* WHAT YOU HAVE TO DO
Arrange the entries below as a numbered list, skipping any blank lines and leaving the pictures out.

* DATA SUPPLIED

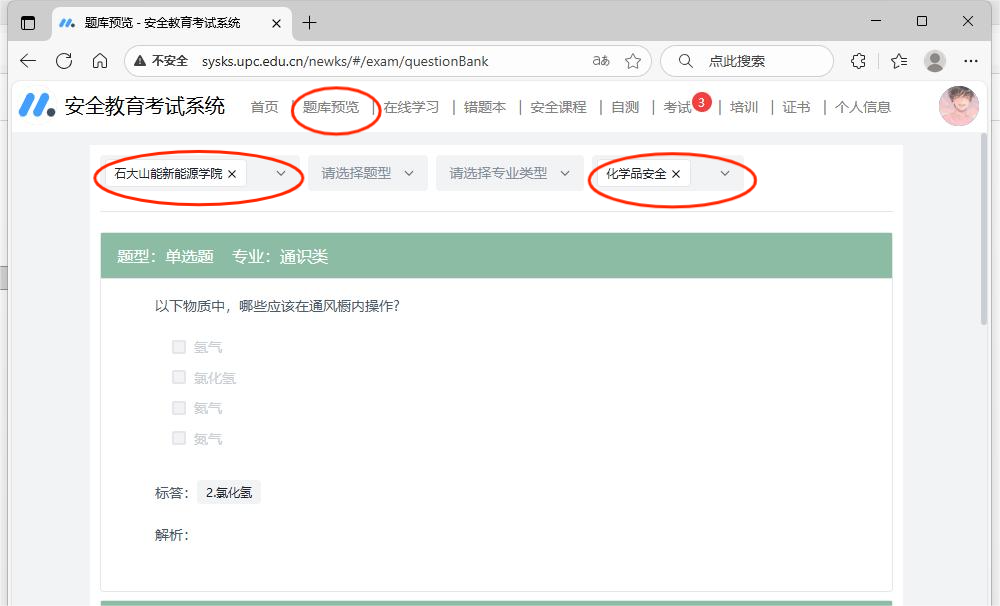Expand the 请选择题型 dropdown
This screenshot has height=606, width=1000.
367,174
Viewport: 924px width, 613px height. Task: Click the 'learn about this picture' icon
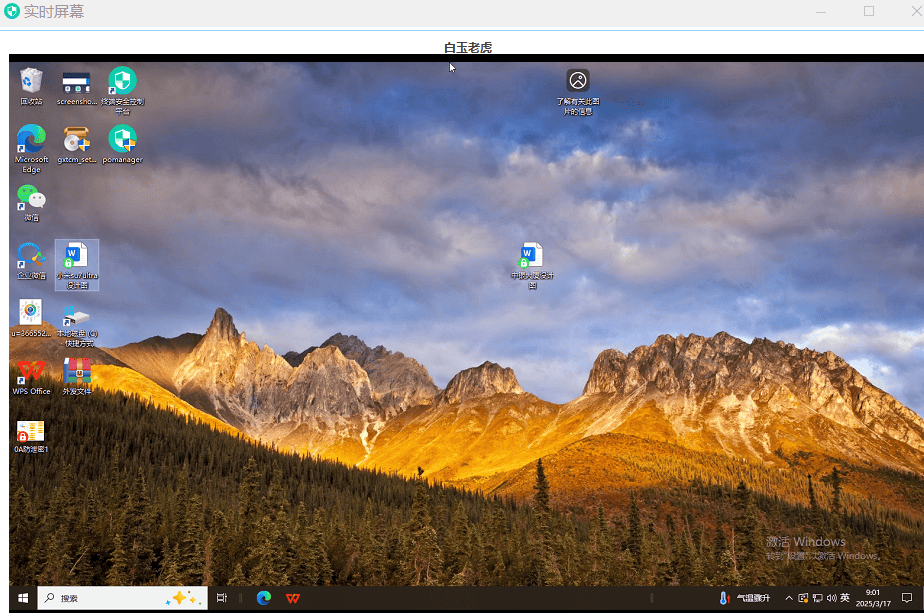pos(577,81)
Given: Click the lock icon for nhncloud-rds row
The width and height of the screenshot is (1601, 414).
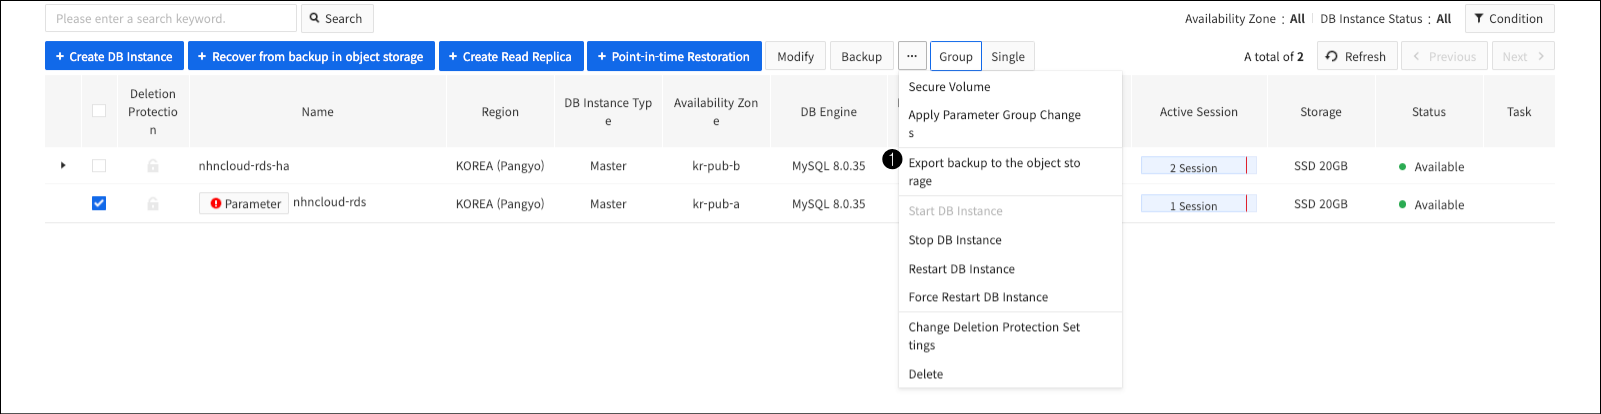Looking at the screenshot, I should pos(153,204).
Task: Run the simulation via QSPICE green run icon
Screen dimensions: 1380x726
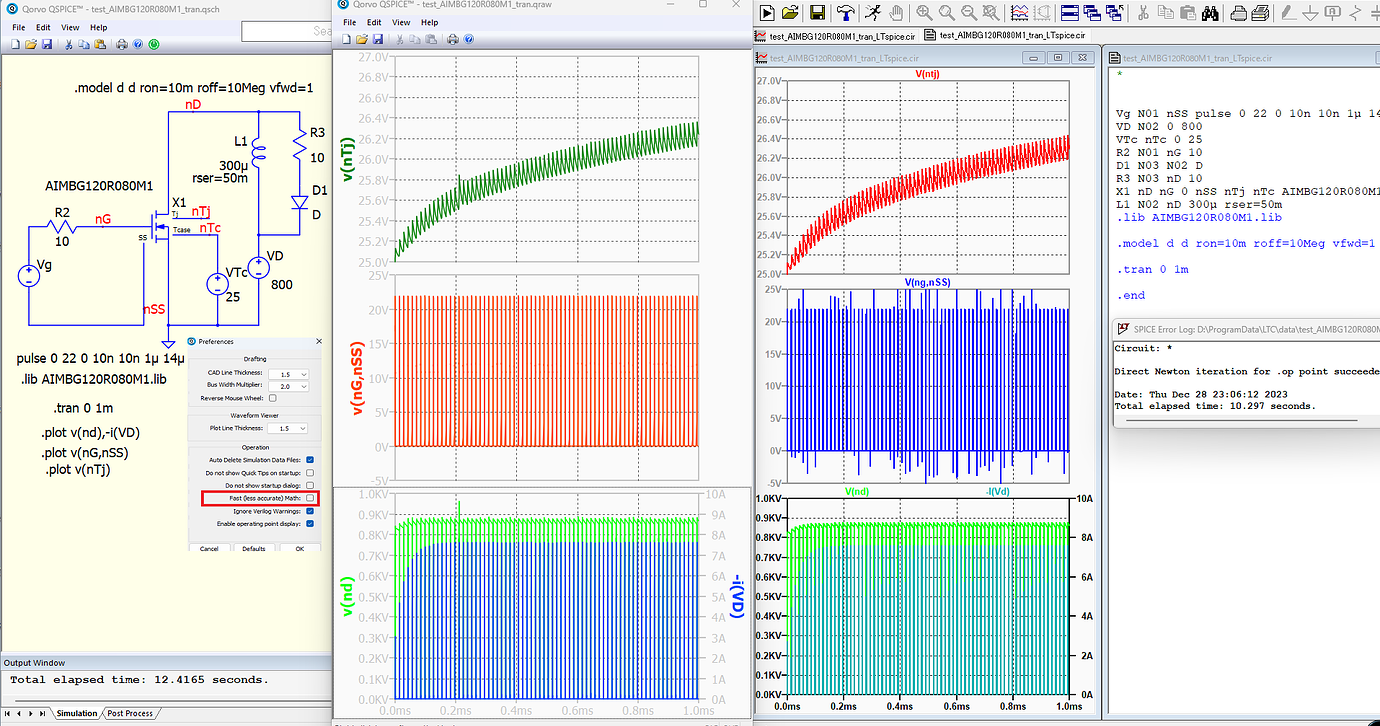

* EXERCISE SOLUTION
1. Expand the 请选择题型 dropdown
2. This screenshot has height=606, width=1000.
3. 367,174
4. Viewport: 924px width, 613px height. Task: Click the 'learn about this picture' icon
5. pos(577,81)
6. Given: Click the lock icon for nhncloud-rds row
7. The width and height of the screenshot is (1601, 414).
8. Looking at the screenshot, I should pos(153,204).
9. Task: Run the simulation via QSPICE green run icon
10. Screen dimensions: 1380x726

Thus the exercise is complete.